SUPPLIED TEXT:
********

“Collective Trust” will showcase culture and diversity in dance this week

     Diversity is composed of many different perspectives, experiences and backgrounds. By introducing choreographers from around the world in “Collective Trust,” the UCCS dance program will share diversity with an audience. 

     Chorographers in “Collective Trust” bring their own artistic style to the stage as they share their backgrounds and perspectives with the audience through dance. 

     Tiffany Tinsley, senior instructor in the VAPA theatre and dance program, shared her perspective on the performance and how “Collective Trust” fosters and encourages a community of diversity at UCCS. 

     “’Collective Trust’ is the first dance repertory concert ever at UCCS. The major is a few years old. It just seemed like it was the right time to start producing work that the students were doing with guest artists, to come to UCCS and work on intensive, week-long studies with the dance students in the program,” Tinsley said.

********

AVAILABLE DATA:
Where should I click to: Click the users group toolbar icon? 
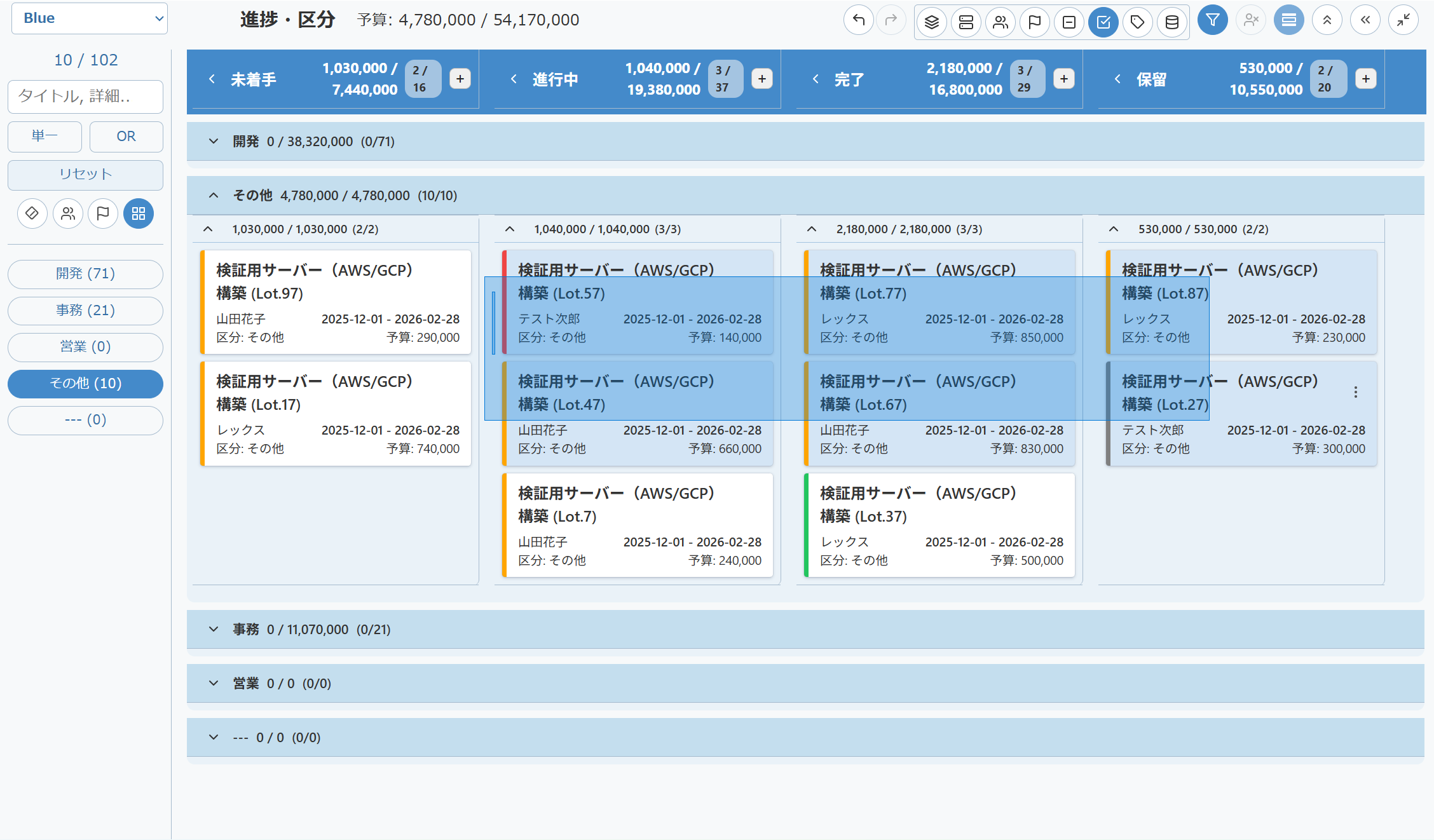1000,22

********

Continue the article about the UCCS "Collective Trust" dance concert, picking up right after its last sentence.

     Tinsley began teaching dance at UCCS 11 years ago but has had a passion for dance since childhood. “Our director right now, it’s his first year at UCCS, he wanted to have a theatre and dance program. I began teaching a beginner’s class as a trial, and then we ended up building the dance minor and dance major,” she said. 

     Each choreographer in “Collective Trust” works with the students for one week in an intensive setting. The program will feature artists from an array of diverse backgrounds. 

     “The first main thing is that all of the choreographers are women,” Tinsley said. “Choreography is male-dominant, so I really wanted to bring three female choreographers to campus. Each of those choreographers are from a different background. 

     “Dallo Fall is from Senegal. She taught West African dance and drum to the students. Eiko Otake is an immigrant from Japan who studied Butoh and also does a lot of political activism. Her art is a foundation of Butoh and Japan and activism and her own experience. The things that she grieved in the world, she brings to her art. [KT Nelson] is from San Francisco, and her approach comes from a contemporary dance background,” Tinsley said. 

     Not only will the choreographers present their own styles in this performance, but each dancer also has their own personal style which they bring to “Collective Trust.” Tinsley is most looking forward to sharing with the UCCS community the variety of styles that dance can take on.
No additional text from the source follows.